小説

『七番目の地蔵』裳下徹和(『笠地蔵』)

 伍助の家に着く前に、六体の地蔵に遭遇した。笠を被り道の端に並んでいる。
 後ろからの風に吹かれたのだろう。笠が前に傾き、顔が見えなくなっていた。一体一体笠に積もった雪を払い、角度を直す。静謐かつ慈悲深い顔が見えるようになった。
 被せられている笠は、伍助が提供したものだろう。なんとも心優しき男だ。
 私は、地蔵達に事件の解決を祈願し、再び歩き出す。
 村外れの伍助の家に着くと、母親のたえが床に伏せており、中年の女性が付き添っていた。
「伍助さんが亡くなってしまったので、私達が代わる代わる面倒みにきているんです」
 そう言って、女性は笑顔を浮かべる。
「たえさん。お坊さんが来てくれたよ」
 そう呼びかけられても、たえは何の反応も示さない。
 付き添いの女性が、悲し気に微笑みながら言ってくる。
「たえさんが調子の良い時に聞いた話だと、伍助さんがお地蔵様に笠を被せてあげたら、お礼に餅をもらったので、二人で食べたそうです。とても楽しかったと言っていました…。たえさん。伍助さんが亡くなったこともわからないみたいです…」
 結局冷たくなった伍助を発見したのは、次の日新年の挨拶に訪れた村人だった。
 話をしながら、女性は涙ぐんでいた。
 わからない方が、幸せなのかもしれない。
 私はたえとの会話を切り上げ、埋葬せずに保管してあった伍助の遺体を検分することにした。

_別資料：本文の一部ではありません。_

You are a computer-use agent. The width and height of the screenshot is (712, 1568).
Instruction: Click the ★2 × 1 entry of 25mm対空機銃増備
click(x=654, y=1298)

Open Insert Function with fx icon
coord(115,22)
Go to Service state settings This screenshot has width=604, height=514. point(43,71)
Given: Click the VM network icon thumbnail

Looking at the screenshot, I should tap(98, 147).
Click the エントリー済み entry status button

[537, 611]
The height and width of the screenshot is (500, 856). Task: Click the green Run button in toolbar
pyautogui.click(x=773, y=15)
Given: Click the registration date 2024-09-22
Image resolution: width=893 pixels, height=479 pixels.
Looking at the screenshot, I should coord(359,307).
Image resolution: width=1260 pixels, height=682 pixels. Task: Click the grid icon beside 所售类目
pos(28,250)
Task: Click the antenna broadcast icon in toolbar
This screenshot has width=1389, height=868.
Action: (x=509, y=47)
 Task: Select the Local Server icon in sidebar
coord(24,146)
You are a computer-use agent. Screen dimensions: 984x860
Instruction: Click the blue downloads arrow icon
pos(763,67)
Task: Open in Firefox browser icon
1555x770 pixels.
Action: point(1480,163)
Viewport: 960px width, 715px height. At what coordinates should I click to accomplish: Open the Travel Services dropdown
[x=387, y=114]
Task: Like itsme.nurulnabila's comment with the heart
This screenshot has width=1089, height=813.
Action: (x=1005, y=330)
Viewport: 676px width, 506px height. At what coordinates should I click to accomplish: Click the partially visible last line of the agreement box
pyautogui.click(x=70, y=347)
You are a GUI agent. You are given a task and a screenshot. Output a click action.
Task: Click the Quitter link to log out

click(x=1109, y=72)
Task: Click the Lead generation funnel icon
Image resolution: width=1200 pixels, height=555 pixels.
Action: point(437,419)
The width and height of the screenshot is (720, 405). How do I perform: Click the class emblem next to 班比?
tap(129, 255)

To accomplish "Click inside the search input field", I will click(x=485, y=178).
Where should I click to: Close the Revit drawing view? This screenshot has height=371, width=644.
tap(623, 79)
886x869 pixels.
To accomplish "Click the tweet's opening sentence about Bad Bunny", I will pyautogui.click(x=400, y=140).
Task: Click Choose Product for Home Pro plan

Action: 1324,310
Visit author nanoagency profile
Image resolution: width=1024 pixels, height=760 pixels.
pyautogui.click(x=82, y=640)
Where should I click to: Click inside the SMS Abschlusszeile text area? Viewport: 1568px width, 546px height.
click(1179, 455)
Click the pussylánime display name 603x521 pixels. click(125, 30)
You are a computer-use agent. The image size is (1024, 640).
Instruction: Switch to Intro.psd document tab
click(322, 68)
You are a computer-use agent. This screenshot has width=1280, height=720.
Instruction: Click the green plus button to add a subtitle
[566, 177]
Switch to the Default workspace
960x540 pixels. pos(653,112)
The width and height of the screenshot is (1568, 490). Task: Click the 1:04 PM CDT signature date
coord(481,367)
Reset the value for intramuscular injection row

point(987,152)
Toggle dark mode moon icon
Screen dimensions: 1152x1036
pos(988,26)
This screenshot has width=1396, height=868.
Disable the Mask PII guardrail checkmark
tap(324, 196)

 すき間風吹きこむ寒い土間におかれていたので、遺体の状態は悪くない。
 外傷はない。死因は窒息死で間違いないだろう。
 喉に詰まっていたという餅も保管されていた。細長く伸びた餅が固まっている。
 手に取って調べてみる。一見すると普通の餅に見えた
 念の為、囲炉裏の火で炙った後に、自分のだ液を吹きかけてみる。
 これはただの餅ではなく、殺生餅だ。
 餅はもともと喉につまりやすい食べ物ではあるが、殺生餅は、さらにつまりやすくした、食べ物だ。害獣駆除、暗殺にも使われる。
 これはただの事故ではない。誰かの殺意が働いている。
 村の人と話を聞いてみたいが、なかなか口を開いてもらえなさそうだ。仕方ないので、子供の方から攻めよう。
 村の中央部に戻ると、子供達が外に出て遊んでいた。私に気付き、怖れと好奇心が入り混じった目を向けてくる。
 私は努めて明るく優しい声で言った。